Possible Patellofemoral syndrome in a 19 years old active woman


Q: My name is Hayley and I'm 19 years old. I played volleyball for about 4 years and never had any knee problems until recently. For about the last month or so I have been having knee pains that have been slowly getting worse. I finally made a appointment with my doctor and he told me that I have chondromalacia patella of my right knee. I hostess about 4 days a week, I observe at the hospital during the week and I work at Subway at night. So I am on my feet a lot. My question is, should I be doing physical therapy for this knee problem? It has gotten even worse since seeing my doctor and he just told me to do simple leg exercises with a five pound weight.
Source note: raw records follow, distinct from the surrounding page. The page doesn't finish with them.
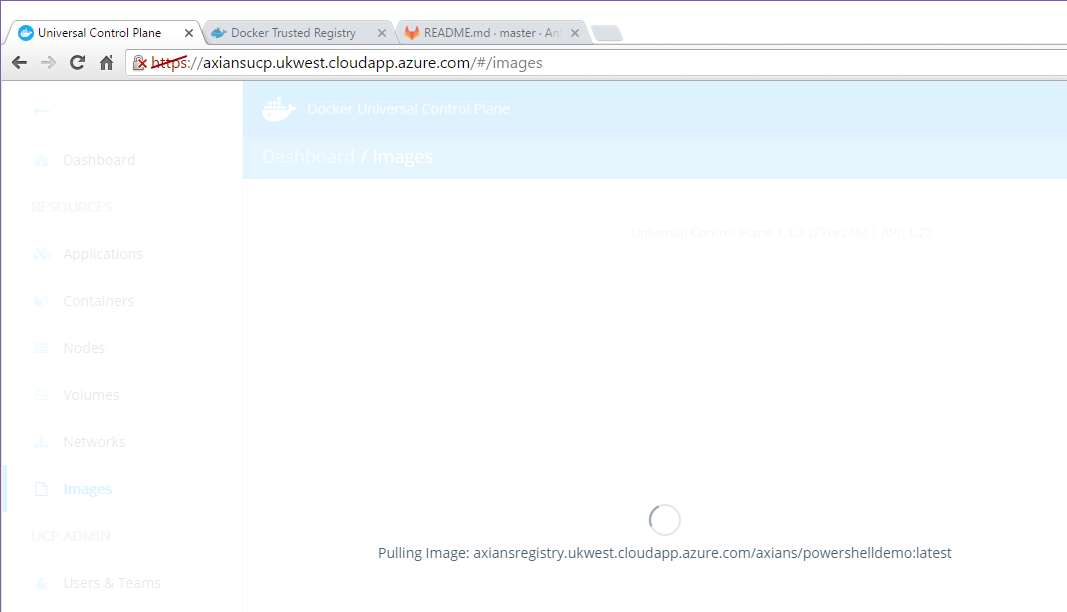
Task: Click the Dashboard icon in the sidebar
Action: coord(41,160)
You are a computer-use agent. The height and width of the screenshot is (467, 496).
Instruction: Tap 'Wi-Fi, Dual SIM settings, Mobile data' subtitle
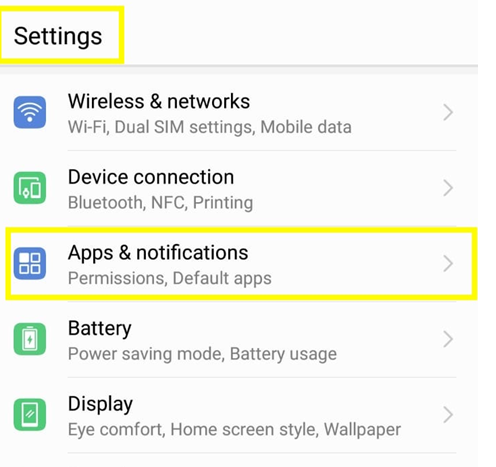(210, 127)
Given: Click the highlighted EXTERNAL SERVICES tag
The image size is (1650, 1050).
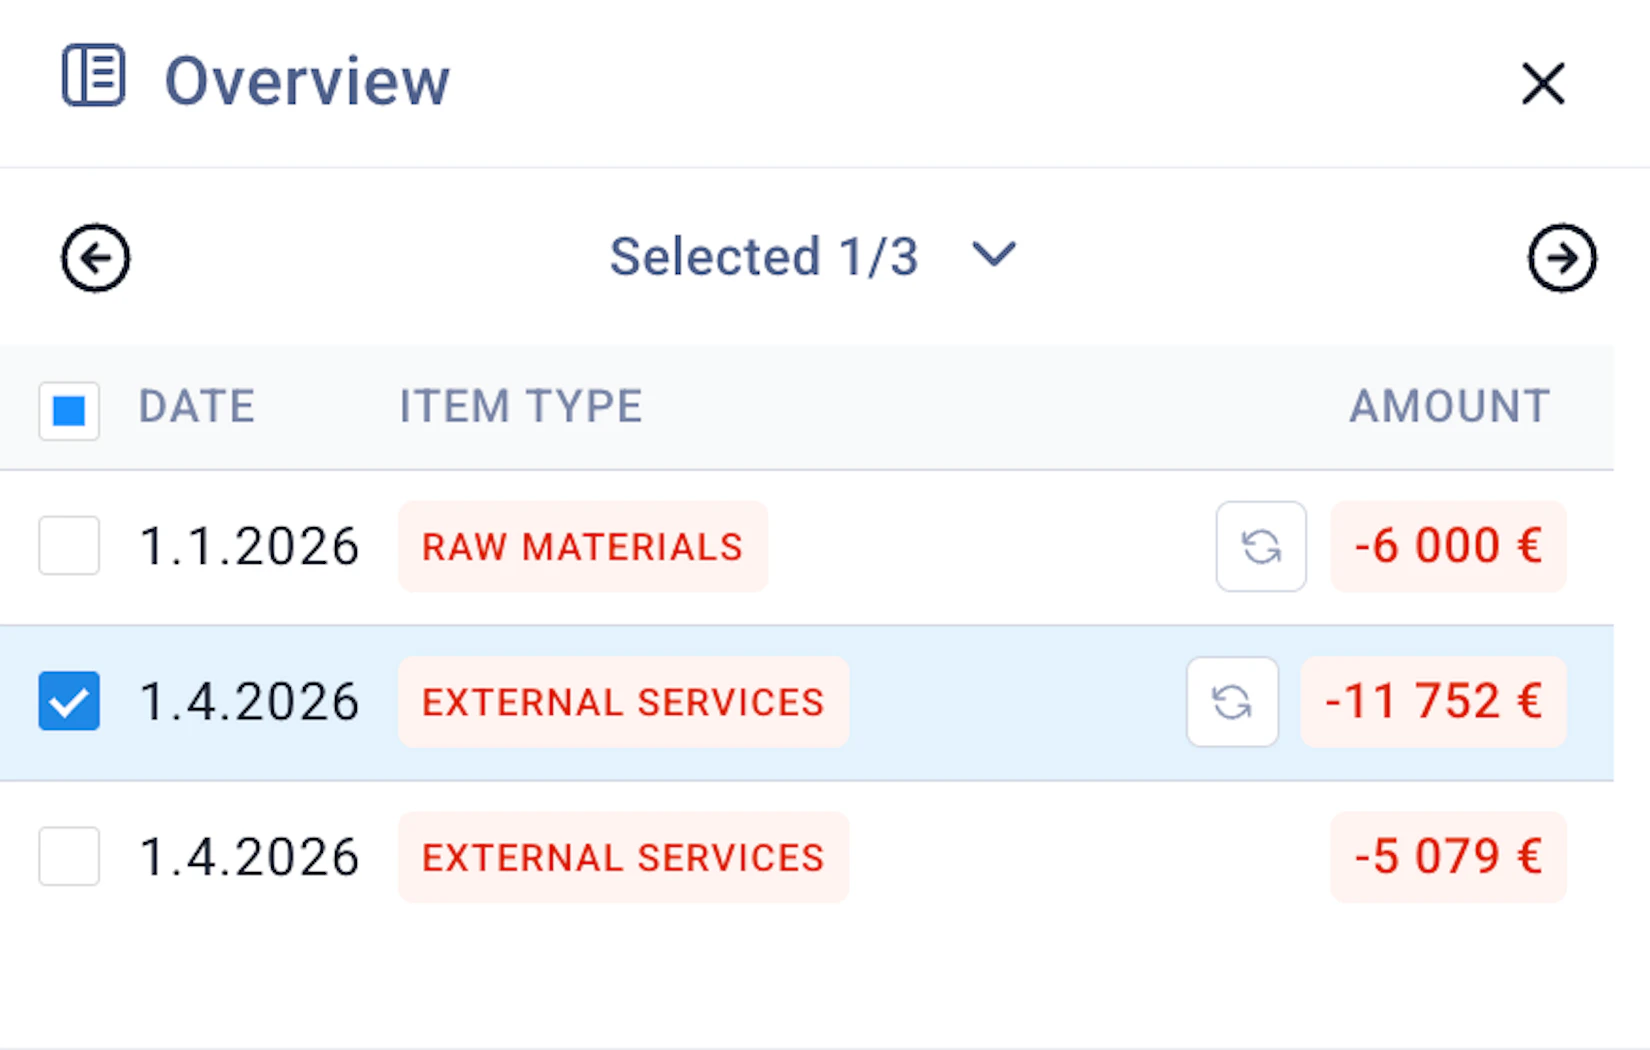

And to add to the mix, I'm going on a four day trip with my friends to Hocking Hills in two weeks. I realize my knee won't be 100% normal, but I would like it to be as good as it can get. Thank you and hopefully you can give me some advice. -Hayley


A:   You have been already diagnose with patellofemoral syndrome or Chondromalacia Patella, in which the Knee pain is the most common presentation in young and active people. The pain typically is located behind the kneecap and often shows during activities that require knee flexion and forceful contraction of the quadriceps (ei, during squats, ascending/descending stairs or pendants). Pain may be worsen by sitting with the knee flexed for a long period of time, such as while watching a movie, hence leading to the terms "theatre sign" and "movie-goer's knee." The causes are diverse: Overuse (repetitive use or activity), overloading, and misuse of the patellofemoral joint. I do not recommend at this point Hicking because that kind of activity may worsen your condition.The suggested strategy for conservative treatment should be as follows: Physical therapy program (exercises and pain control with TENS, ultrasound, ice packs after exercises), anti-inflammatory drugs (i.e.: “Aleve”, “Advil”), education  so  you understands which activities avoid because those can aggravate patellofemoral syndrome. Also, and very important, remark the need for extended adherence to the exercise regimen. The  physical therapist should educate you about a home exercise program Allow time for these conservative measures (ei: exercise program) to have an effect , usually 4-6 weeks is adequate for some resolution of symptoms.